Mercedes Brignone (18 May 1885 – 24 June 1967) was a Spanish-born Italian stage, film and television actress. She was the daughter of the actor Giuseppe Brignone. She often played divas, and appeared in numerous silent films for Milano Films during the 1910s. In later years she played largely supporting roles.
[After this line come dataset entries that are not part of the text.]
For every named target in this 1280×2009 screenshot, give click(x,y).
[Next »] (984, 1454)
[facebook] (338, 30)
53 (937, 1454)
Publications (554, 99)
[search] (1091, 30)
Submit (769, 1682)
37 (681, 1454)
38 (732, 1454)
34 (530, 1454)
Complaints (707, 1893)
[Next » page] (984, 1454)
She was the older sister of film director and actor Guido Brignone and the aunt of actress Lilla Brignone.

==Selected filmography==
- Hamlet (1917)
- The Little Schoolmistress (1919)
- The Painting of Osvaldo Mars (1921)
- The Two Sergeants (1922)
- Maciste's American Nephew (1924)
- The Song of Love (1930)
- Nerone (1930)
- Before the Jury (1931)
- The Charmer (1931)
- Seconda B (1934)
- Loyalty of Love (1934)
- The Wedding March (1934)
- The Ancestor (1936)
- To Live (1937)
- The Document (1939)
- The Marquis of Ruvolito (1939)
- Lorenzaccio (1951)
- Winter Holidays (1959)

==Bibliography==
- Moliterno, Gino Historical Dictionary of Italian Cinema. Scarecrow Press, 2008.